Hello All

(1) Are you new to chickens / when did you first get chickens? -I am new to chickens. I have been dreaming of having them for years, but couldn't until we bought our first house.

(2) How many chickens do you have right now? -0

(3) What breeds do you have? -none. But I want to start with egg layers, and progress to multi purpose.

(4) What are your favorite aspects of raising backyard chickens? -the egg production, and then the meat. Raising your own food is better for you and it will teach my kids respect for the animal that we eat.

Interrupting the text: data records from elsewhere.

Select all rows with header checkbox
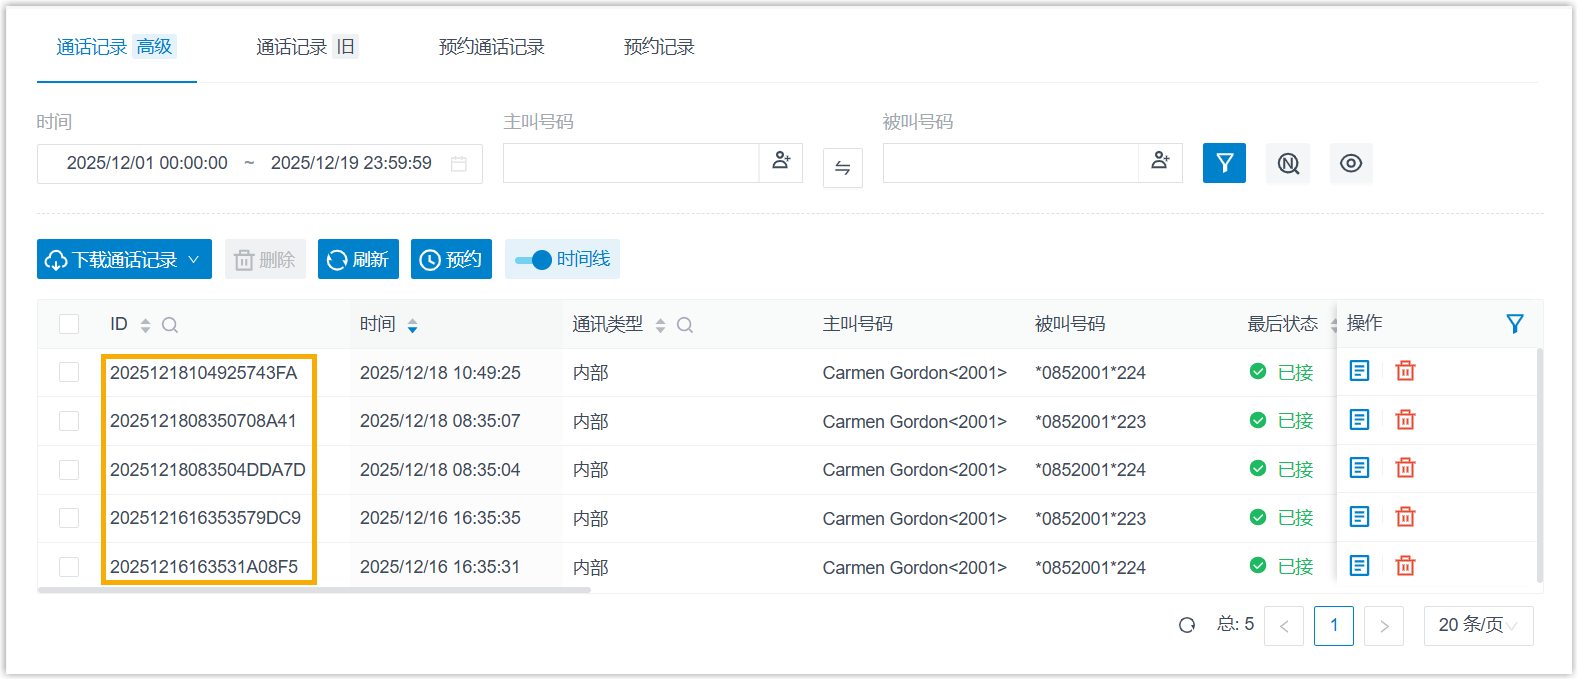 point(69,324)
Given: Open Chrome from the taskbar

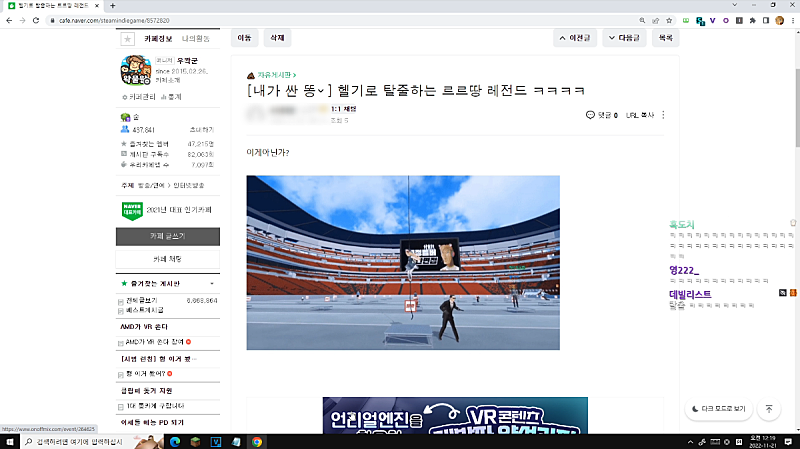Looking at the screenshot, I should (x=257, y=440).
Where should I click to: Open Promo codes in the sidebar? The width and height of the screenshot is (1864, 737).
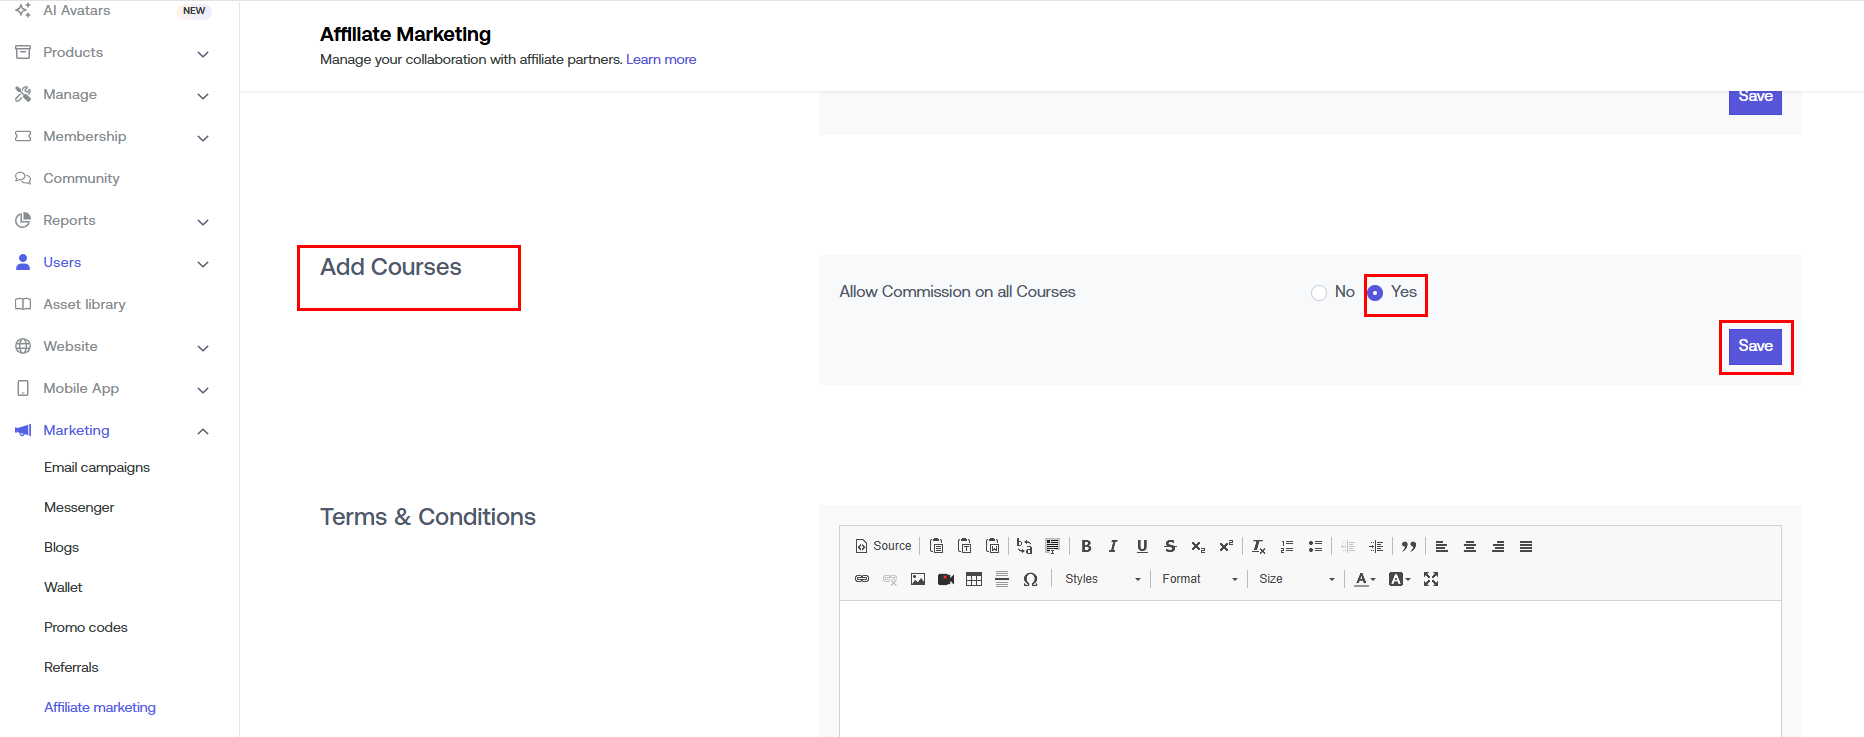[x=86, y=627]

(5) What are some of your other hobbies? - gardening, home steading

(6) Tell us about your family, your other pets, your occupation, or anything else you'd like to share. Married to a beautiful wife, we have 3 children 12, 5, and 2.5 and one on the way in August. We have 2 dogs Cheddar and Biscuit. I work for Northrop Grumman as an Electronic Manufacturing Specialist. I am starting my flock this year. I hope to add quail, pheasant, and peacocks to my menagerie, maybe ducks.

(7) Bonus: How did you find BYC, how long have you known about BYC, and what made you finally join our awesome community? :D- found through Google search. I have a question about brooder temps (which I will try to post in correct thread)
Hi and welcome. Northrop Grumman - so are you in Maryland like me?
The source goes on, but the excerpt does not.